On this article, we listed and illustrated 5 Python decorators primarily based on various libraries that tackle explicit significance when used within the context of LLM-based purposes to simplify logic, make processes extra environment friendly, or enhance community resilience, amongst different facets.

Iván Palomares Carrascosa is a frontrunner, author, speaker, and adviser in AI, machine studying, deep studying & LLMs. He trains and guides others in harnessing AI in the true world.

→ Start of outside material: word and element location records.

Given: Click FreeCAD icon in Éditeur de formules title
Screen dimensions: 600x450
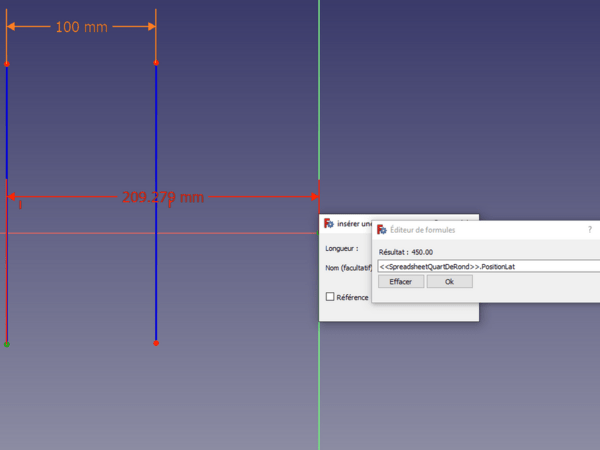Looking at the screenshot, I should coord(382,229).
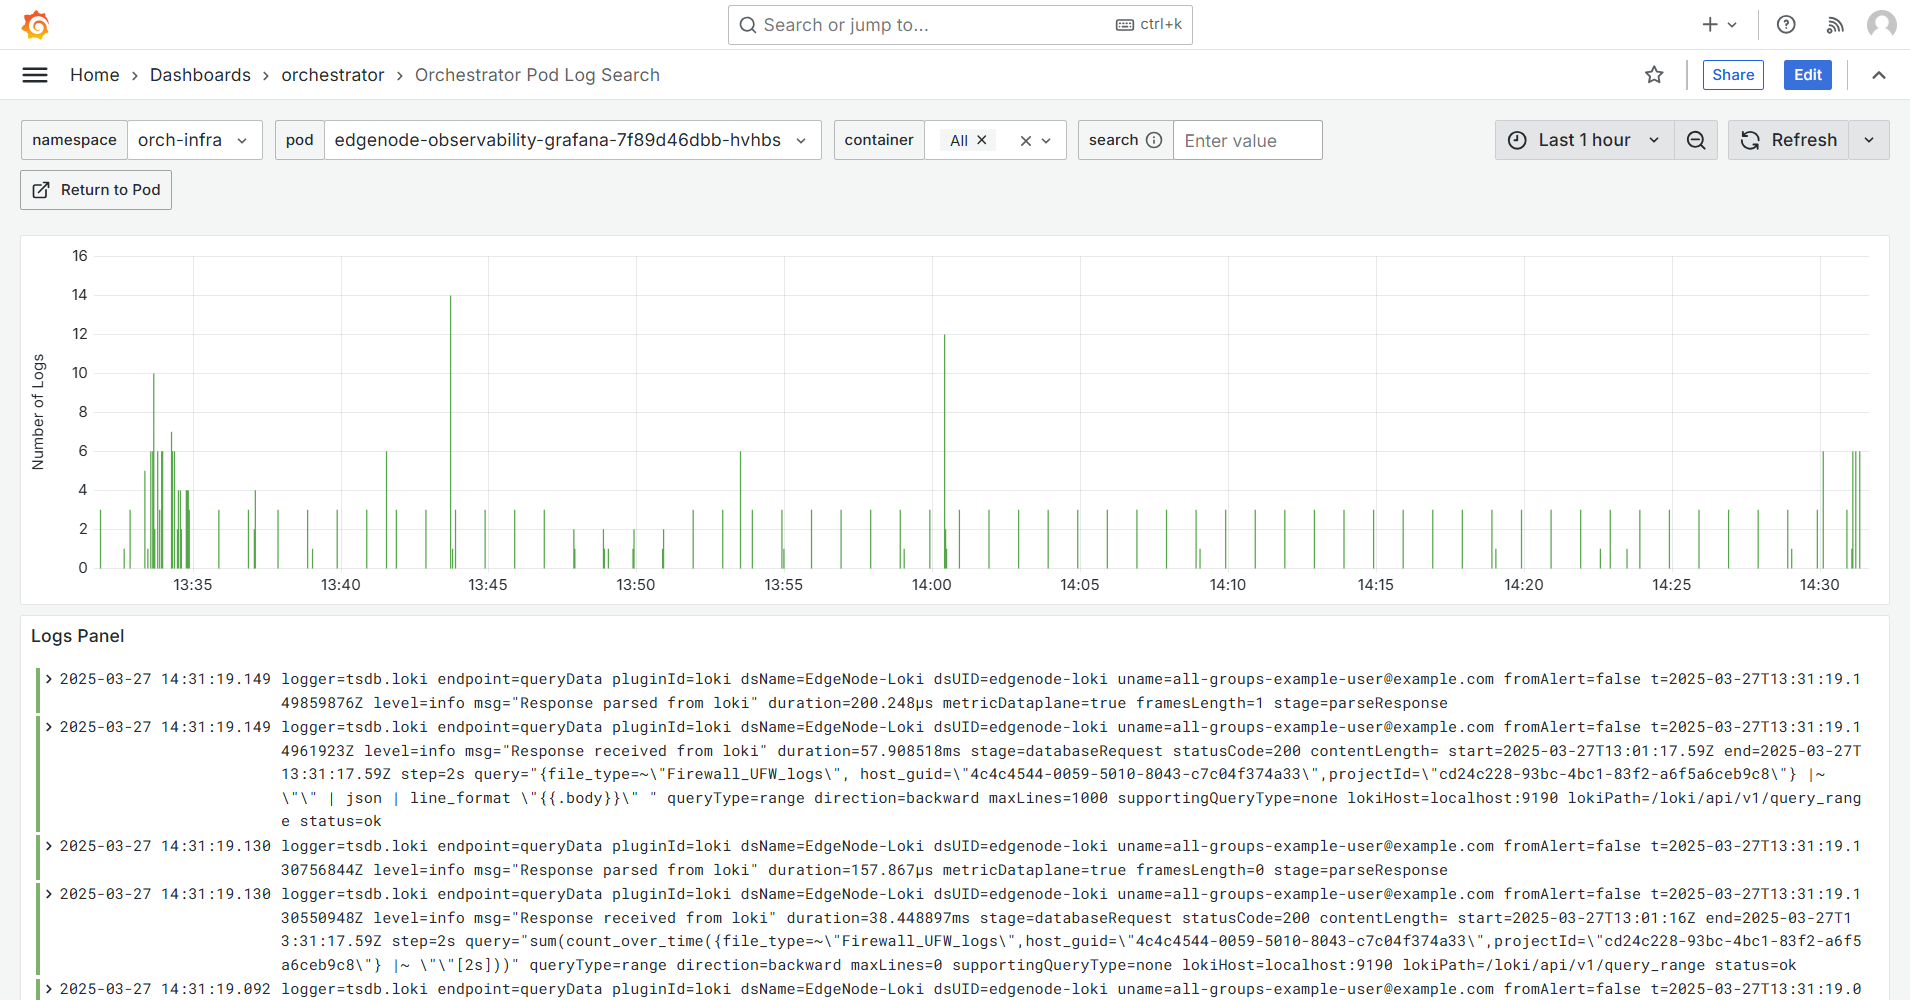This screenshot has height=1000, width=1910.
Task: Click the zoom out time range icon
Action: coord(1696,140)
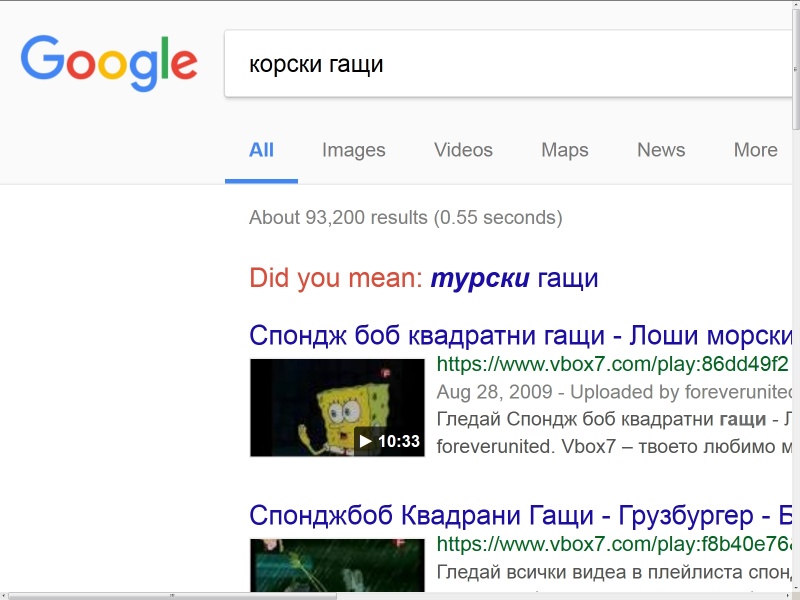Open Спонджбоб Квадрани Гащи Грузбургер result
Viewport: 800px width, 600px height.
[520, 515]
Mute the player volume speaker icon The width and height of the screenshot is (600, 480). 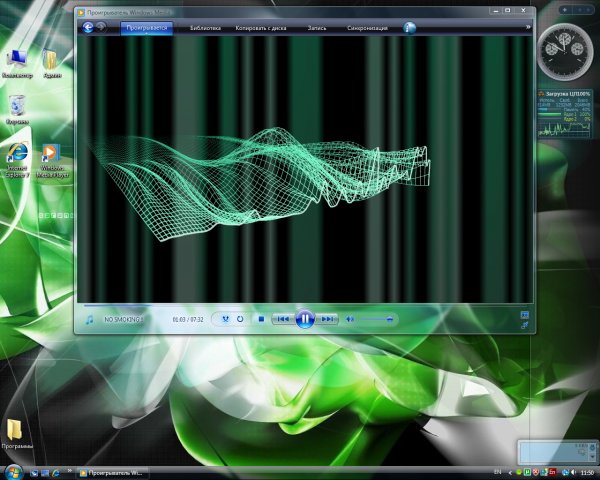point(350,319)
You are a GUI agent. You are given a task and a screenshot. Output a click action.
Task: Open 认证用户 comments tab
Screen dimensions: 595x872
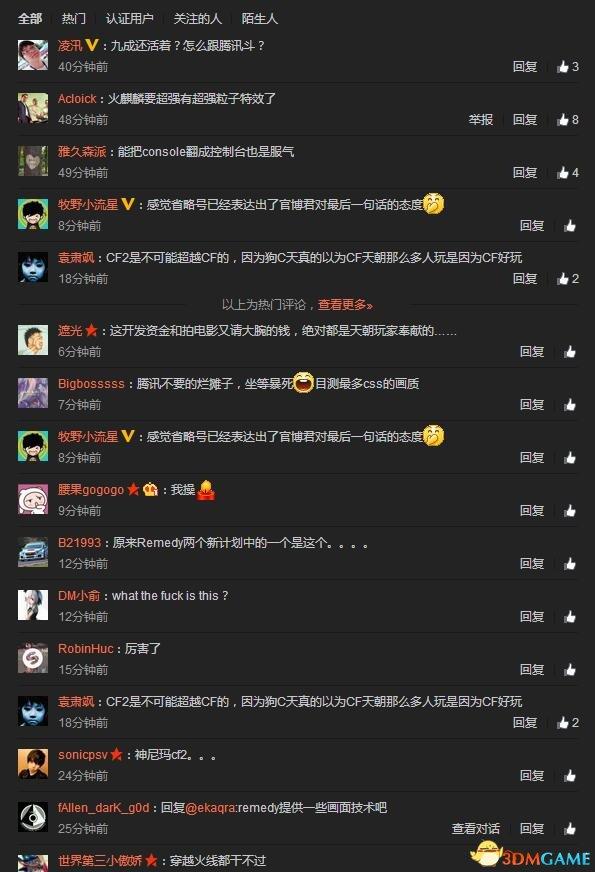[130, 19]
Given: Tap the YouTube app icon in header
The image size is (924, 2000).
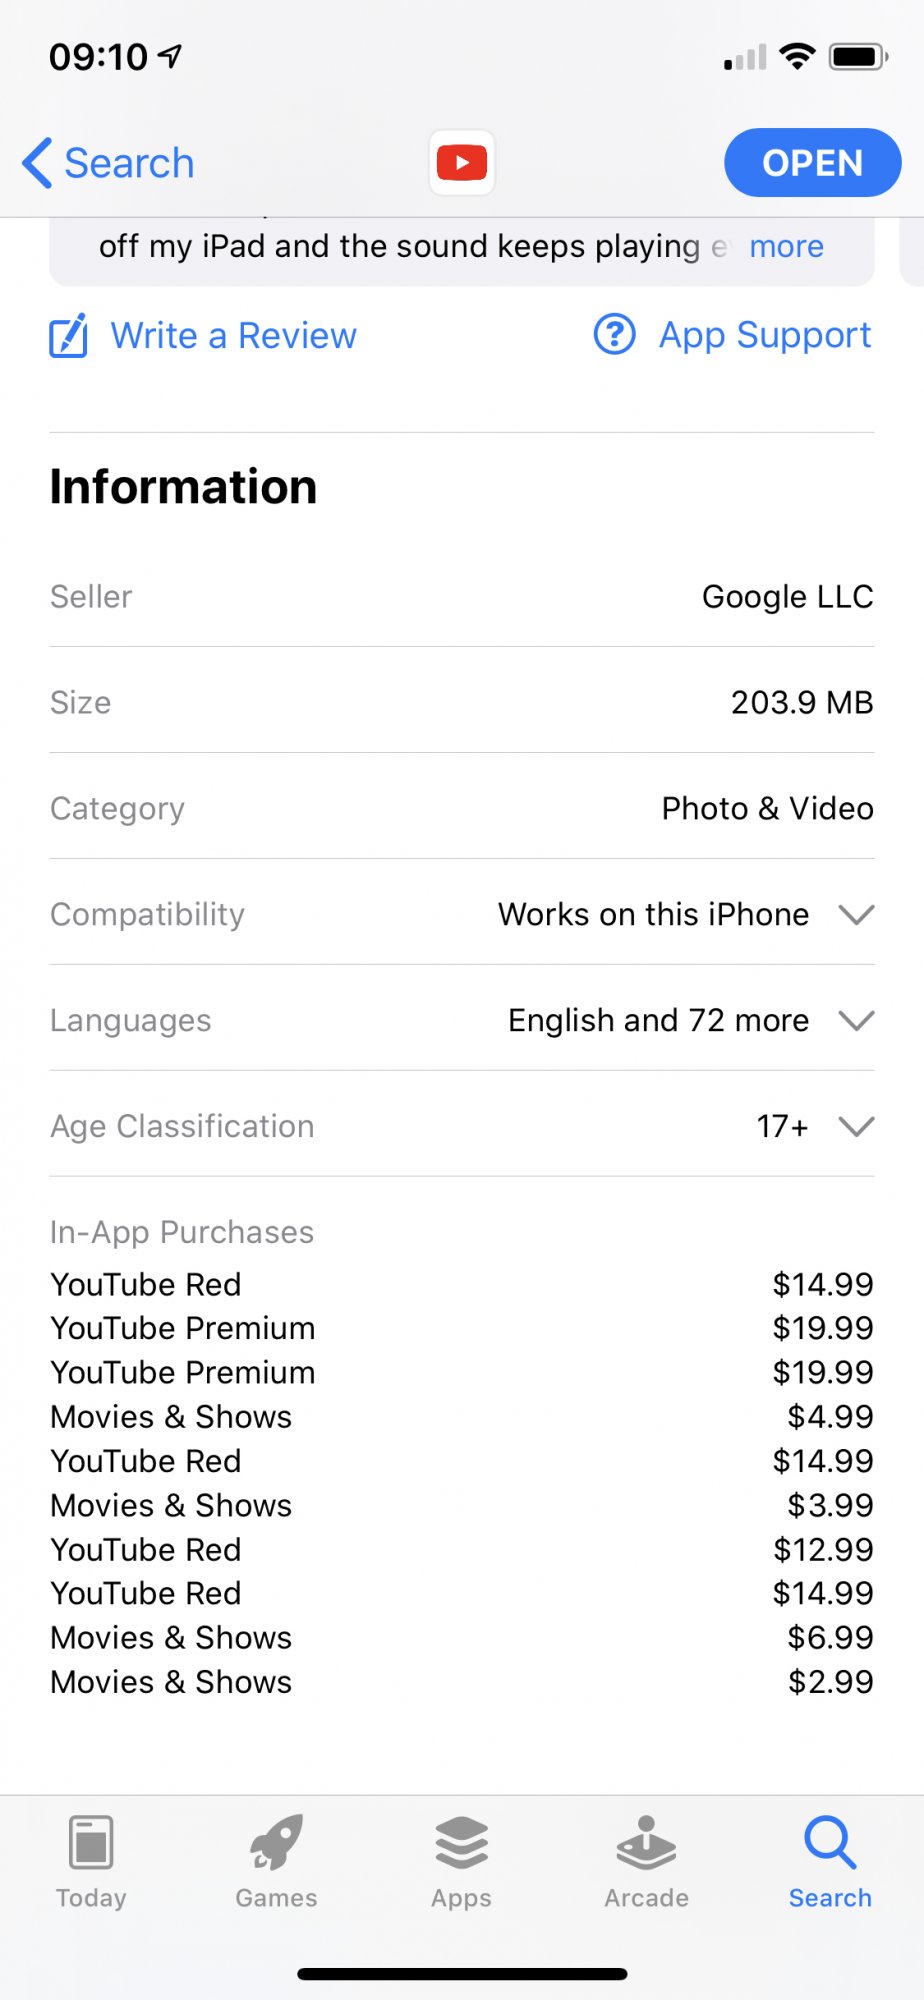Looking at the screenshot, I should click(x=462, y=162).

5 Highly effective Python Decorators to Optimize LLM Purposes

# Introduction

# 1. In-memory Caching

# 2. Caching On Persistent Disk

# 3. Community-resilient Apps

# 4. Consumer-side Throttling

# 5. Structured Output Binding

# Wrapping Up

Related Articles

10 GitHub Repositories to Grasp System Design

Termite ransomware breaches linked to ClickFix CastleRAT assaults

Closing tabs: Memphis version – by scott cunningham

Latest Articles

10 GitHub Repositories to Grasp System Design

Termite ransomware breaches linked to ClickFix CastleRAT assaults

Closing tabs: Memphis version – by scott cunningham

Understanding Context and Contextual Retrieval in RAG

Is the Pentagon allowed to surveil Individuals with AI?